Skip to contents

Start parallel clusters using parallel package

Usage

parallel_start(
  ...,
  .method = c("parallel", "spark"),
  .export_vars = NULL,
  .packages = NULL
)

parallel_stop()

Arguments

...

Parameters passed to underlying functions (See Details Section)

.method

The method to create the parallel backend. Supports:

  • "parallel" - Uses the parallel and doParallel packages

  • "spark" - Uses the sparklyr package

.export_vars

Environment variables that can be sent to the workers

.packages

Packages that can be sent to the workers

Parallel (.method = "parallel")

Performs 3 Steps:

  1. Makes clusters using parallel::makeCluster(...). The parallel_start(...) are passed to parallel::makeCluster(...).

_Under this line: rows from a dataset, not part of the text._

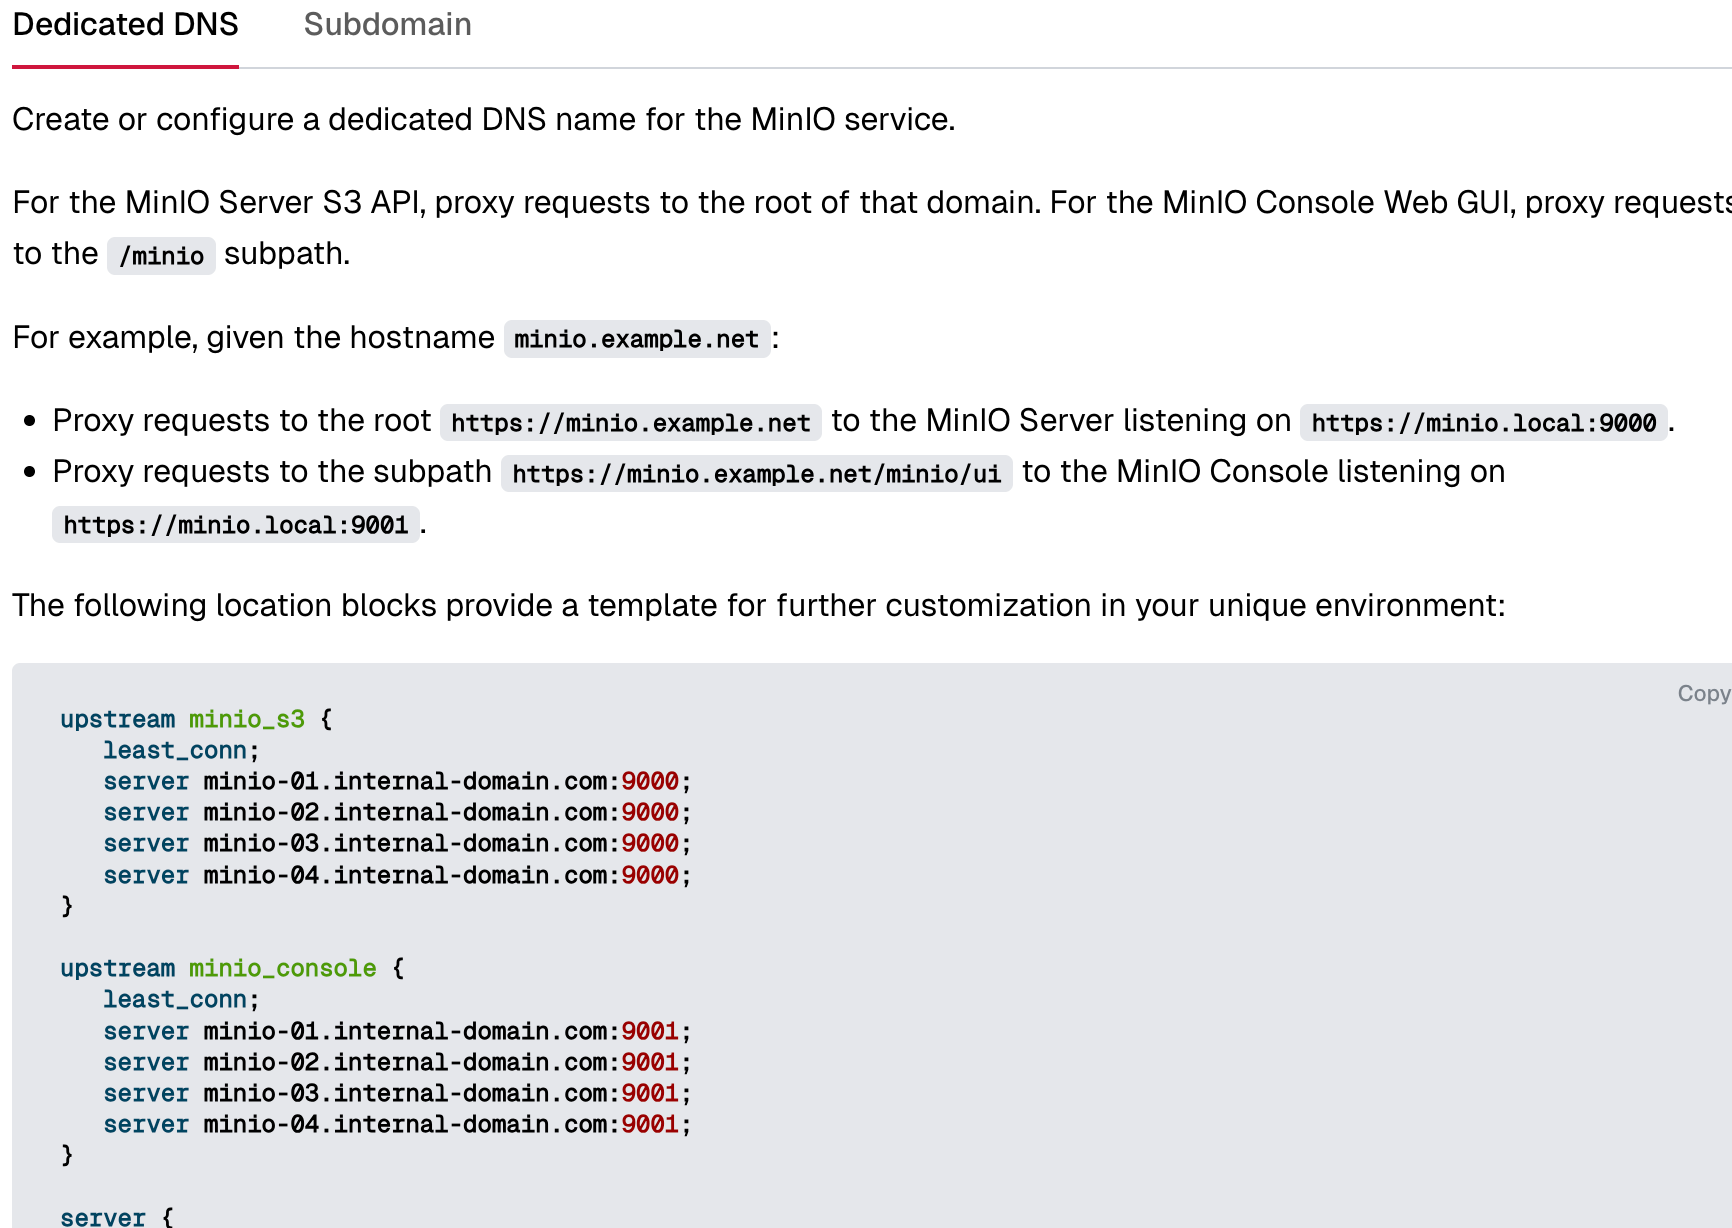This screenshot has height=1228, width=1732.
Task: Click the 'server {' line at the bottom
Action: click(116, 1216)
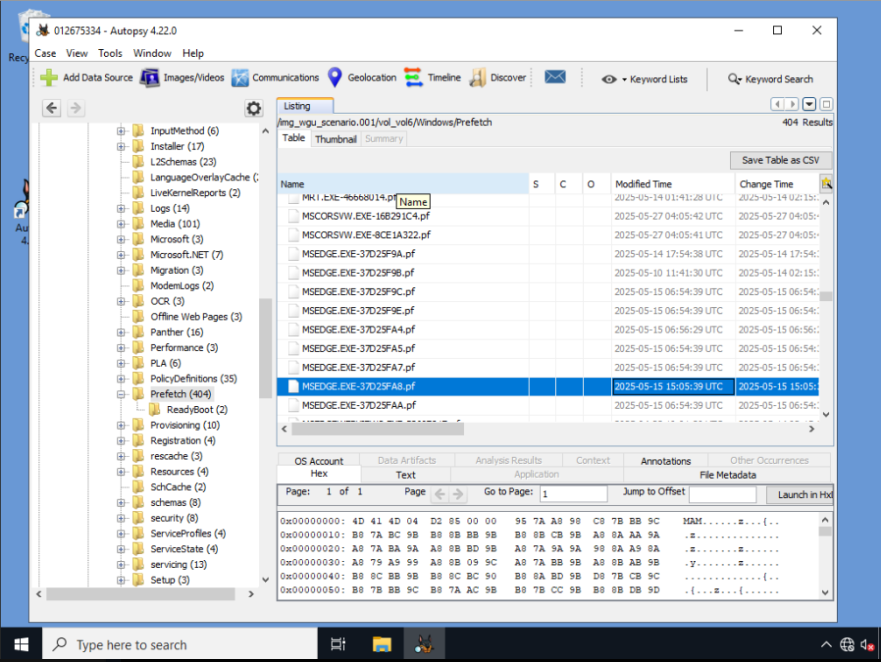Expand the Media (101) folder
The height and width of the screenshot is (662, 881).
121,224
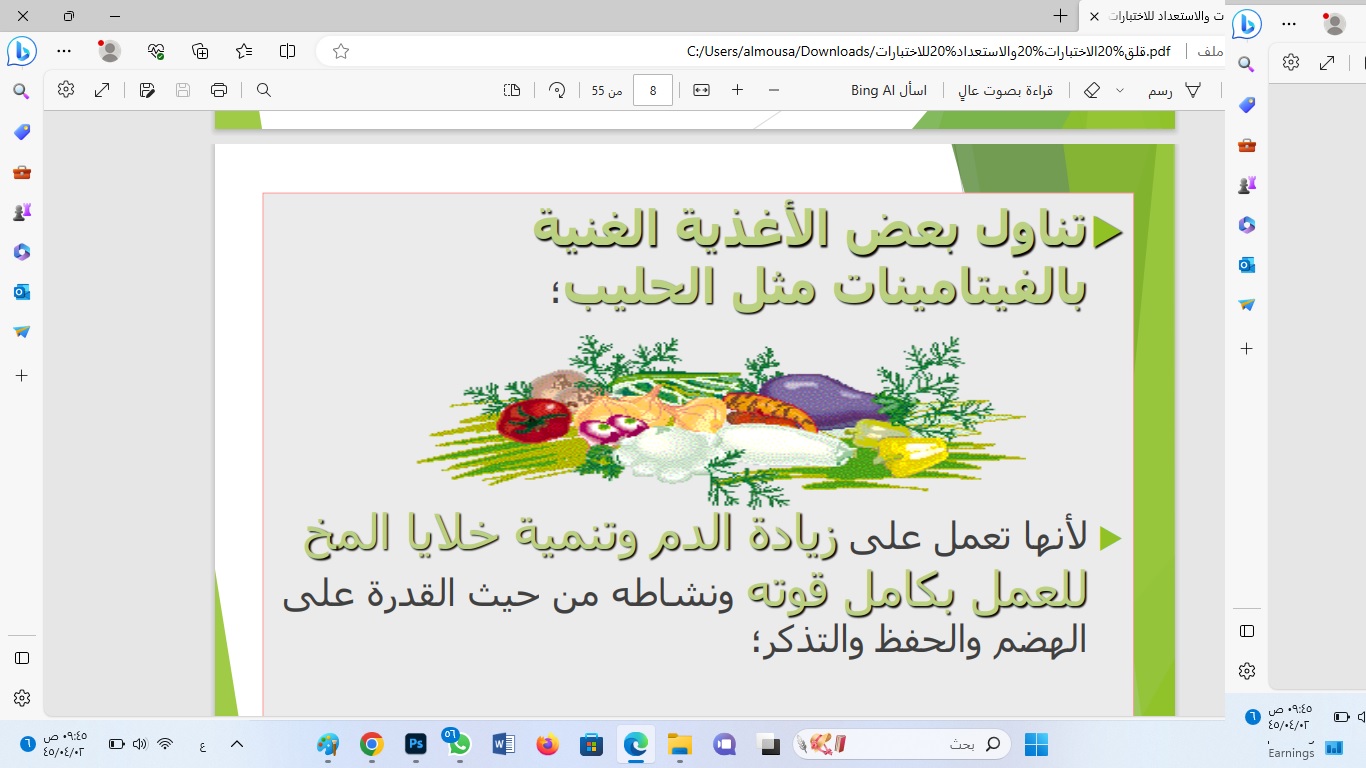Open the page view layout icon
The image size is (1366, 768).
click(x=512, y=90)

  2. Registers clusters using doParallel::registerDoParallel().

  3. Adds .libPaths() using parallel::clusterCall().

Spark (.method = "spark")

  • Important, make sure to create a spark connection using sparklyr::spark_connect().

  • Pass the connection object as the first argument. For example, parallel_start(sc, .method = "spark").

  • The parallel_start(...) are passed to sparklyr::registerDoSpark(...).

Examples


# Starts 2 clusters
parallel_start(2)

# Returns to sequential processing
parallel_stop()